• Consignes:
1. D'après l'extrait, en quelle année la Confédération européenne des experts d'art a-t-elle été fondée ?
2. Traduisez en anglais cette phrase de l'extrait : « Palliatif efficace face à l’absence de statut légal, ces compagnies doivent encore gagner en visibilité auprès du grand public. »
3. Recopiez le passage de l'extrait qui va de « Réunies au sein » à « du grand public. ».

### Extrait de la page ###

Réunies au sein de la Confédération européenne des experts d’art, fondée en 1988, les trois organisations, rejointes depuis par d’autres et regroupant aujourd’hui près de 600 membres, se sont dotées d’un code de déontologie commun dès 1994. Excluant les membres qui ne respectent plus les principes déontologiques, ces compagnies offrent aux particuliers une visibilité du sérieux des experts intervenant en ventes publiques et privées. Palliatif efficace face à l’absence de statut légal, ces compagnies doivent encore gagner en visibilité auprès du grand public.

### Données fournies ###

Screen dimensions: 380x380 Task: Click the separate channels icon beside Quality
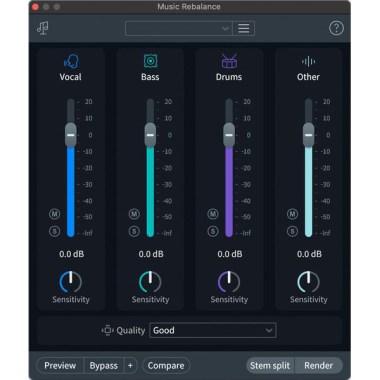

###

• Corrigés:
1. En 1988.

2. An effective stopgap in the absence of a legal status, these associations still need to gain visibility with the general public.

3.
Réunies au sein de la Confédération européenne des experts d’art, fondée en 1988, les trois organisations, rejointes depuis par d’autres et regroupant aujourd’hui près de 600 membres, se sont dotées d’un code de déontologie commun dès 1994. Excluant les membres qui ne respectent plus les principes déontologiques, ces compagnies offrent aux particuliers une visibilité du sérieux des experts intervenant en ventes publiques et privées. Palliatif efficace face à l’absence de statut légal, ces compagnies doivent encore gagner en visibilité auprès du grand public.